--- What you have to do ---
Output as a numbered list the lines of the material from the line with "Where should I" up to and including the last line, omitting blank lines and leaving out the pictures.

--- Material provided ---
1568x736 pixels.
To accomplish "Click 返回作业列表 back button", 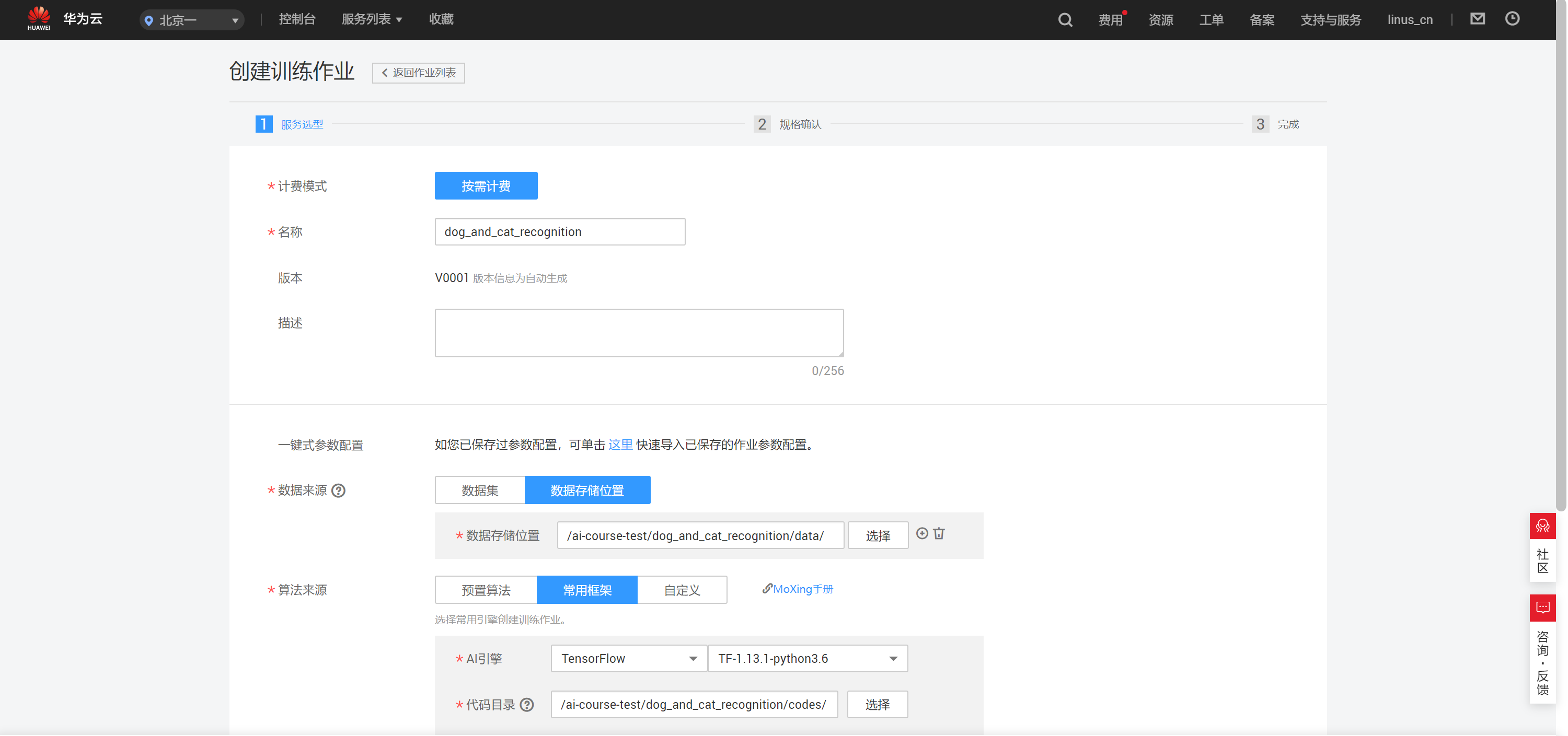I will pyautogui.click(x=419, y=73).
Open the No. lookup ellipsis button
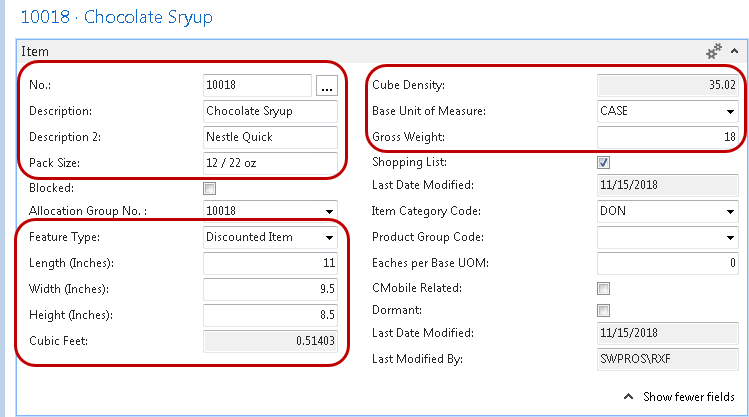Image resolution: width=749 pixels, height=417 pixels. (327, 87)
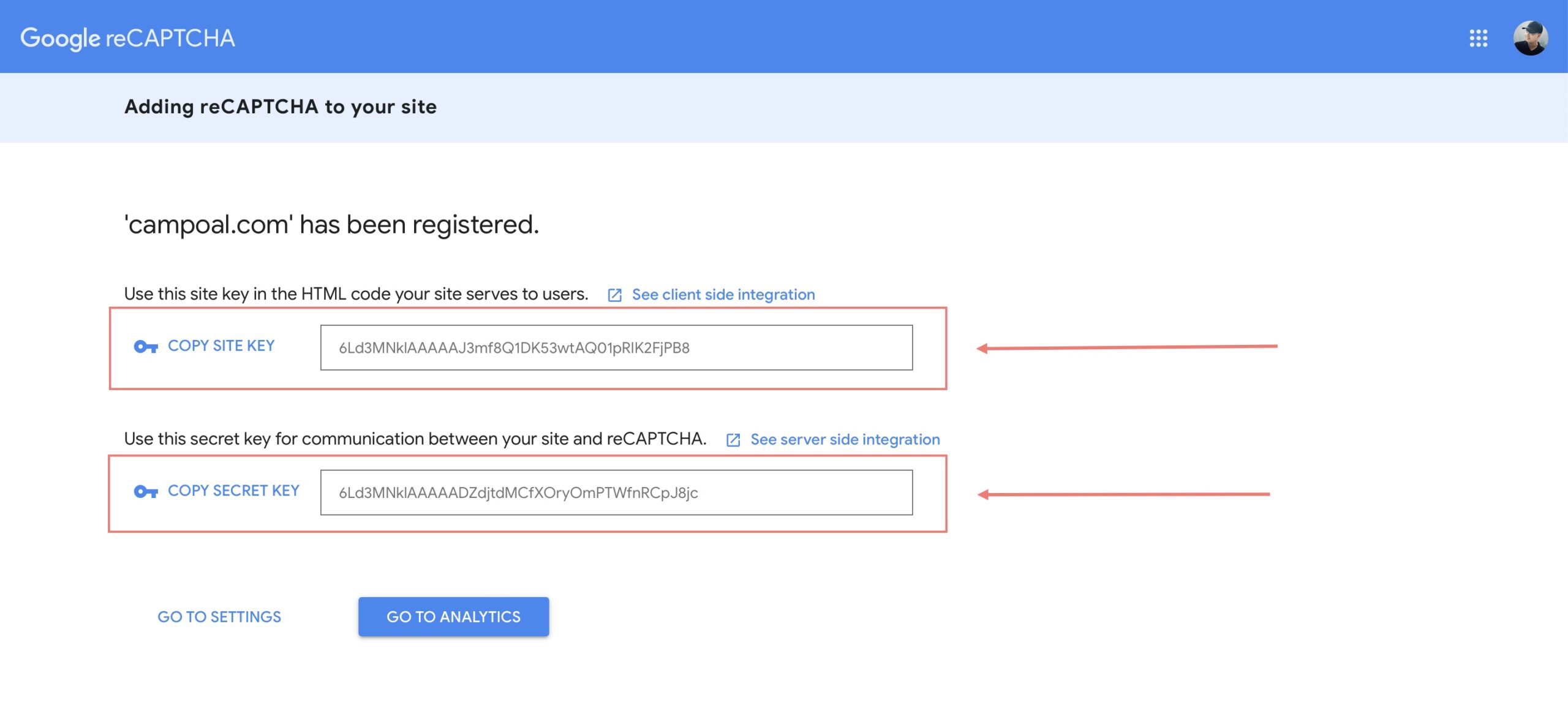
Task: Open the Google apps grid icon
Action: coord(1478,38)
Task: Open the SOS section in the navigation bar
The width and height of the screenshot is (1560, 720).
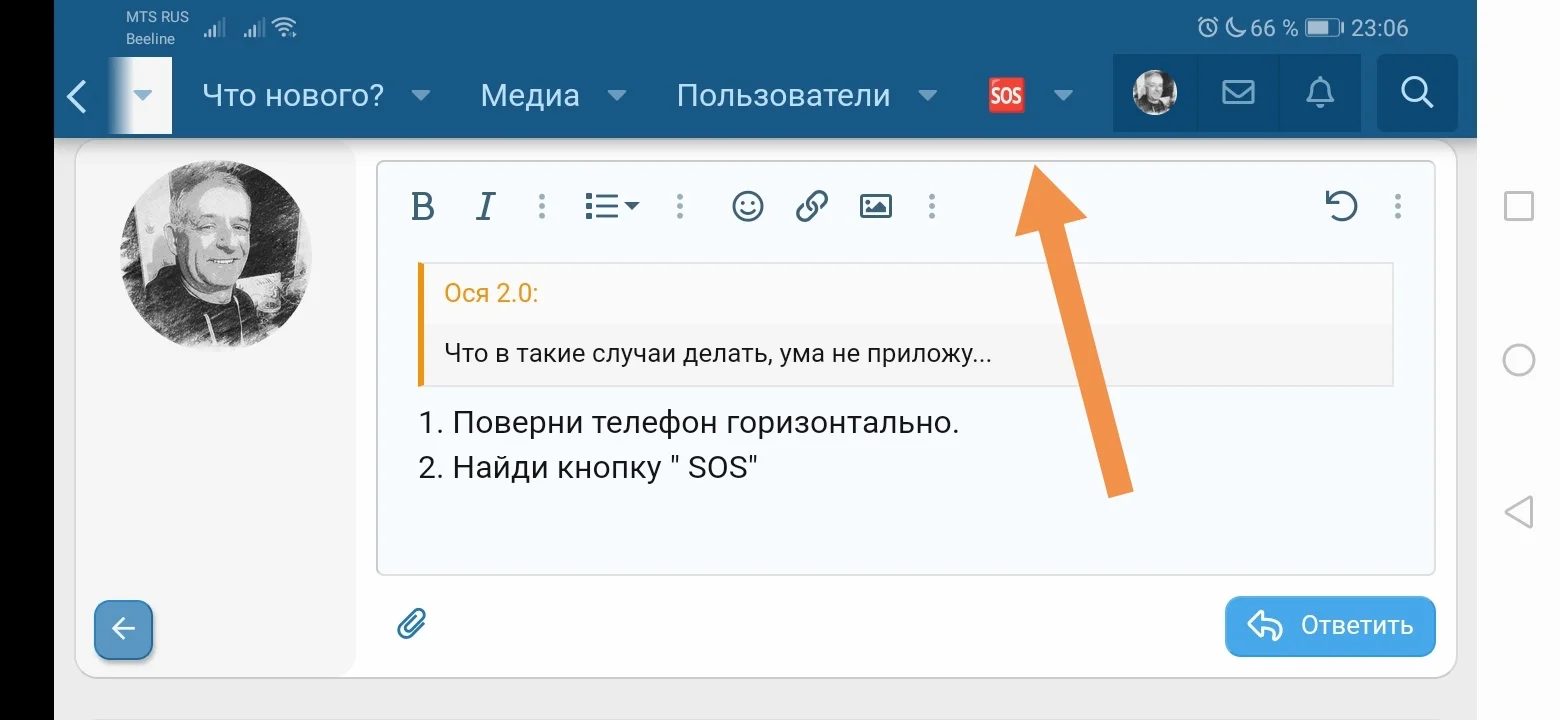Action: pyautogui.click(x=1005, y=95)
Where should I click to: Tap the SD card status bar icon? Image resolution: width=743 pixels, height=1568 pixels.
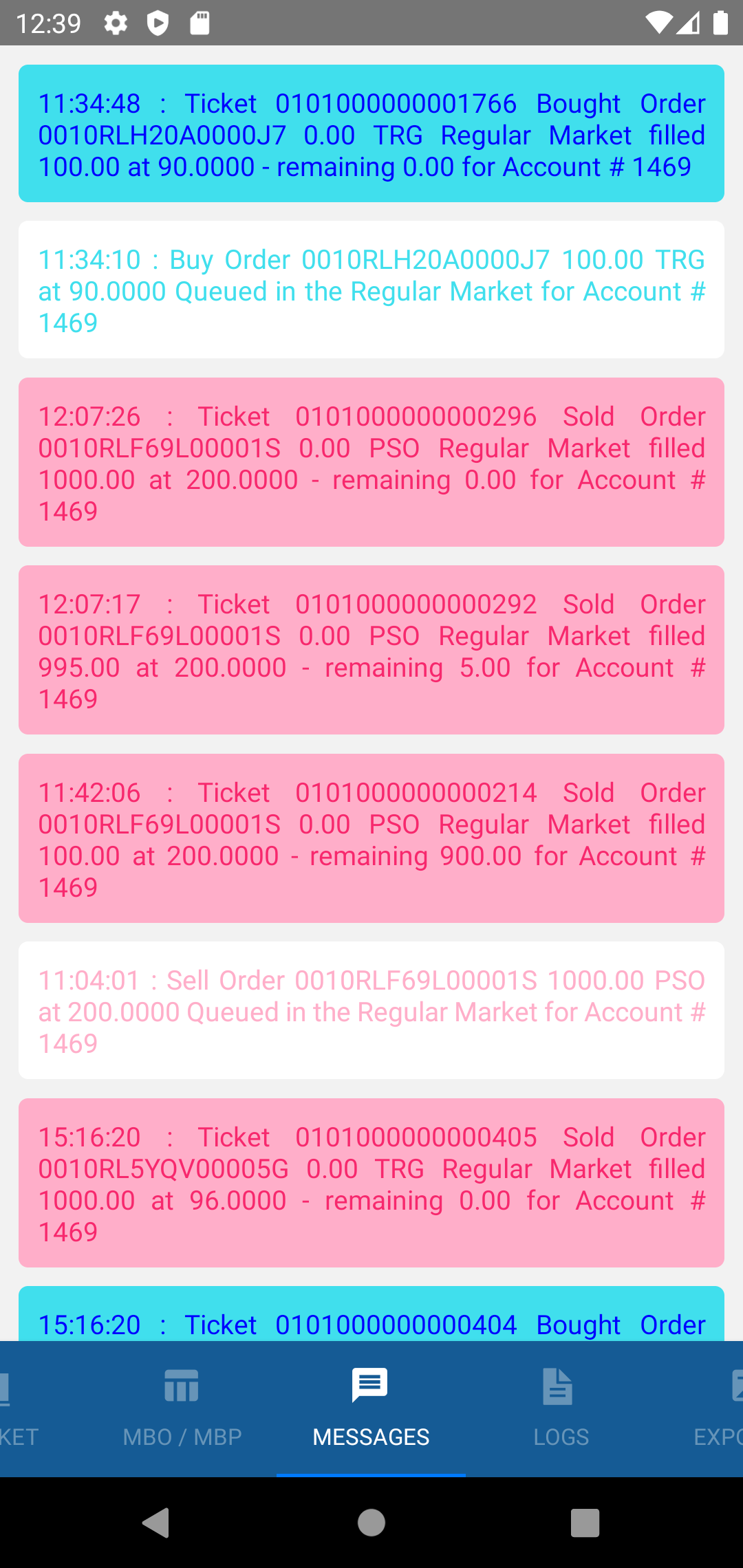tap(200, 23)
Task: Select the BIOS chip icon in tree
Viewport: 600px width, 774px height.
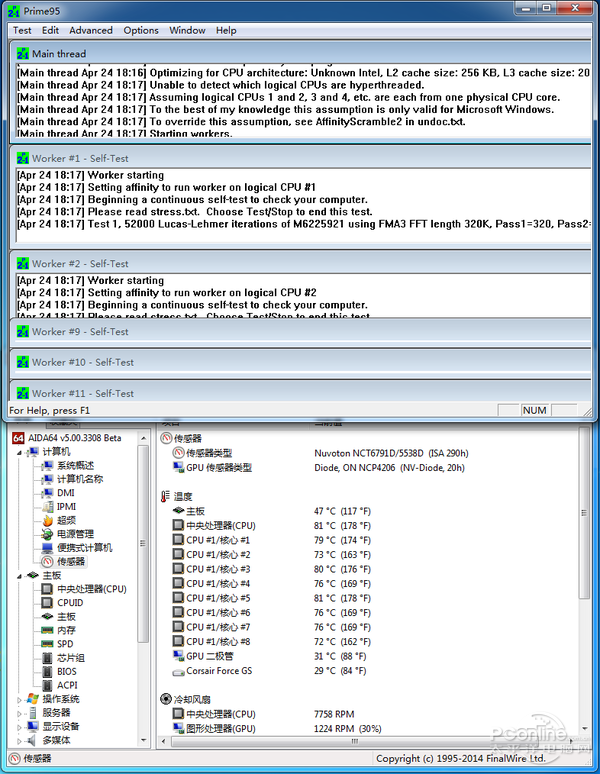Action: (x=47, y=671)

--- Result of the task ---
1. Where should I click to: Tap the SD card status bar icon? Image resolution: width=743 pixels, height=1568 pixels.
2. tap(200, 23)
3. Task: Select the BIOS chip icon in tree
4. Viewport: 600px width, 774px height.
5. Action: (x=47, y=671)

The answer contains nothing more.